という「ふわっと」した表現ですが、色々と概念を変えていく必要がありそうです。

ただね・・・かなりひねくれている私の考えとしては、「こんな事言って大丈夫か!?」と思いますし、「現場で働いていない人の理想論でしょ」なんて思ってしまうんですね・・・

概念は素晴らしいと思いますが、「馴染みの環境づくり」なんて言われると「家に帰るべきだよね」と思います(というか、それが一番良いけど、家族が拒否されたりすると難しくなるし・・・)

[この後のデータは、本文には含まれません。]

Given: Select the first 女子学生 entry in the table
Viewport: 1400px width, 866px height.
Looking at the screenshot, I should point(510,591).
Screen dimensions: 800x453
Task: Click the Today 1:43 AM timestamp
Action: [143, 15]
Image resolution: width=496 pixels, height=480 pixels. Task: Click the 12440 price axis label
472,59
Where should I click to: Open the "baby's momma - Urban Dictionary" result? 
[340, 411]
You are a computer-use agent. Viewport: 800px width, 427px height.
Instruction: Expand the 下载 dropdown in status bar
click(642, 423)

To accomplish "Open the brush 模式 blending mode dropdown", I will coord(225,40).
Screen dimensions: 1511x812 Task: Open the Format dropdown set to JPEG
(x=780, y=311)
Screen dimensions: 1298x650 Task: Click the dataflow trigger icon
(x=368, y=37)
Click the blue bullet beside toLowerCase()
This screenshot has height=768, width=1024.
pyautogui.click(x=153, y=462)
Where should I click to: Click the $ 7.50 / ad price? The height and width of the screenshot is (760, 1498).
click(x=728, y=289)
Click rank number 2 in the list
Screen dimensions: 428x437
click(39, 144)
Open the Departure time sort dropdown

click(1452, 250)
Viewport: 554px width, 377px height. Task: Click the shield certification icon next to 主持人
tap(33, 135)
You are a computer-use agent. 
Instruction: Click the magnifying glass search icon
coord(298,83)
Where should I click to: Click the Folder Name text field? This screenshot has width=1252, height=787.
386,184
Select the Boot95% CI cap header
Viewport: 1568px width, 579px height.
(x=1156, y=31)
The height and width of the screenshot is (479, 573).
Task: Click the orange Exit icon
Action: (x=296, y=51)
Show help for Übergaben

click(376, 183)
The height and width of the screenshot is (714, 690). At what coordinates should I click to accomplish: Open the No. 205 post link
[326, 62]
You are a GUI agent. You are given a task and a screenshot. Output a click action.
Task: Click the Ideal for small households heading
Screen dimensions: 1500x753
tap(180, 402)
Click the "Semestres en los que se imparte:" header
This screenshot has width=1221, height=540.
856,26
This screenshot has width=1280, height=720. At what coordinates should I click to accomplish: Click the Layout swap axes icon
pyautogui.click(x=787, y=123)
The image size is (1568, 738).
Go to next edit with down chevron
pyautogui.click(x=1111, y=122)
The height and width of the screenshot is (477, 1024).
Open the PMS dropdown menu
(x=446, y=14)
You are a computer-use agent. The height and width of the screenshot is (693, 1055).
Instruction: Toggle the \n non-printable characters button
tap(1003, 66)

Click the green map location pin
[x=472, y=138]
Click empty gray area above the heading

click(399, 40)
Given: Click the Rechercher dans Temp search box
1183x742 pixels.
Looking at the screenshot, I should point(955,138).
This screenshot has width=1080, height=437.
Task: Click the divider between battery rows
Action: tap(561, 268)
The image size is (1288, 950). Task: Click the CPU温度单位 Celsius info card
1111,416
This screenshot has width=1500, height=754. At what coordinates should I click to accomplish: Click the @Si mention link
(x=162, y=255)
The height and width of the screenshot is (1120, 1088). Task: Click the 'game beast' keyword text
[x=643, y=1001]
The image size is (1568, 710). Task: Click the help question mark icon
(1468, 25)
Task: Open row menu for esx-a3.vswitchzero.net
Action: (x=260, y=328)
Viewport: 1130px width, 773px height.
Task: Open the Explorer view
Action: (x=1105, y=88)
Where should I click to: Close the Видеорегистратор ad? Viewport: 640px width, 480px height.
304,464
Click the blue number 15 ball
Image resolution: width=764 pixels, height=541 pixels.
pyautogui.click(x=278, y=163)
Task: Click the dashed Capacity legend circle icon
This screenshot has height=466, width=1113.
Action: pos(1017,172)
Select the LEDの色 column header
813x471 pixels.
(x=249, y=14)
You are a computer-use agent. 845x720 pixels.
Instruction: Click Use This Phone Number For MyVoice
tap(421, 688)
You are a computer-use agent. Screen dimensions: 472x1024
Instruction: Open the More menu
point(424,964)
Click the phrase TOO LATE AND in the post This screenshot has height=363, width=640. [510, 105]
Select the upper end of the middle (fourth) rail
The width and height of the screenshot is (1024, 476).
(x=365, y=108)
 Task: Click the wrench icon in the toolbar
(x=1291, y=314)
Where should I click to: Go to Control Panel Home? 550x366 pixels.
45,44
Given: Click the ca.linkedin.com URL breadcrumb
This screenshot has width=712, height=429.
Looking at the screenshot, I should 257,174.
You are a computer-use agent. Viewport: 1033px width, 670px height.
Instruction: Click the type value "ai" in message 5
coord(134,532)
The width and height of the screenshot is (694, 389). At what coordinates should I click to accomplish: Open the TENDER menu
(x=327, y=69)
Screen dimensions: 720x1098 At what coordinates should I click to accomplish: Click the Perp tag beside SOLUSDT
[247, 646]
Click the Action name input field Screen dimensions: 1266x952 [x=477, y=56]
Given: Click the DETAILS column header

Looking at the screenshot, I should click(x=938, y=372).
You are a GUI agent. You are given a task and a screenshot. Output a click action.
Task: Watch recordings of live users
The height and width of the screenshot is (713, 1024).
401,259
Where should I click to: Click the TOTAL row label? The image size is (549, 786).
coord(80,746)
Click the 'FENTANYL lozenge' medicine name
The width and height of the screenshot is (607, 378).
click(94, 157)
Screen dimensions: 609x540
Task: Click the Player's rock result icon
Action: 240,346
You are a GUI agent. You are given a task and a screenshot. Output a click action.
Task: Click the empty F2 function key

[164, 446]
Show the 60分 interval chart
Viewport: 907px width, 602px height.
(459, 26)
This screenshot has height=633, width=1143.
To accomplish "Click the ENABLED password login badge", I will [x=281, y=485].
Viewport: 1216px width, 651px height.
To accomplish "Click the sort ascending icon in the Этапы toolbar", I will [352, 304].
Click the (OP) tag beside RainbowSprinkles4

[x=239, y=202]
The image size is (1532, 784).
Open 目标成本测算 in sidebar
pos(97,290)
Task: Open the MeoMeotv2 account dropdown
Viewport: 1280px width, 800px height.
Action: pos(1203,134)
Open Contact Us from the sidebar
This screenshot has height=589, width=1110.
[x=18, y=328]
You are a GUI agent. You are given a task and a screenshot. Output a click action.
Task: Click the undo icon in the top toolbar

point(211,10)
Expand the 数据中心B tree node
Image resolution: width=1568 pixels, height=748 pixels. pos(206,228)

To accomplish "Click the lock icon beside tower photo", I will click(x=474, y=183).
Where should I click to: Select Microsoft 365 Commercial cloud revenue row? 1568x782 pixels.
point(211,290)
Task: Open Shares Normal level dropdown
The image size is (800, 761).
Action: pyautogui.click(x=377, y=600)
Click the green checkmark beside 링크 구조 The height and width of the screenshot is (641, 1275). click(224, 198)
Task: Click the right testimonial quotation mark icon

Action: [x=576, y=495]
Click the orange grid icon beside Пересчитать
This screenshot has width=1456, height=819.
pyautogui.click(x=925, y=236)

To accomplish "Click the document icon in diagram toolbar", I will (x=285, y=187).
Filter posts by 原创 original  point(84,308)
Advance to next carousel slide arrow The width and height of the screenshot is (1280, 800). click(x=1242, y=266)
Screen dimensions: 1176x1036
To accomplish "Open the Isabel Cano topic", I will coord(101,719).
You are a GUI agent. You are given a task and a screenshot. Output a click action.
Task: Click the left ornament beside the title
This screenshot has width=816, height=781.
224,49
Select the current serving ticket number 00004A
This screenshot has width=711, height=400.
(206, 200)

本人が自分らしく生きる支援・・・OKだと思いますよ。でも、「自分らしい、自分らしくない」と思うのは周りじゃなくて本人だから・・・そして本人に任せると「わがまま」になったりするから・・・

病院施設など集団収容の環境ではちょっと無理がある概念でもあります。

 

ただね・・・認知症の方を「どうせわからないから」と怪訝に扱うのは大問題ですよ。
むしろ、問題を大きくするだけだからケアする人は気をつけるべきだと思います。

意見の違いはあるかもしれないけど、相手を尊重した対応というのは必須です。

 

パラグアイで眞子さまが絶賛されているというニュースを見ました。
http://kaigainohannoublog.blog55.fc2.com/blog-entry-2059.html

「衝撃的な気品」という表現がまたすごいのですが、やはり相手を尊重した謙虚な態度が相手から尊重される一つのコツだと思います。

つまり、自分の態度は自分に返ってくるということですね。

相手を上手に誘導したいなら、まずは相手の意見を聞くことです。
そんな事もわからないで、無理に関係を作ろうとしても作ることはできません。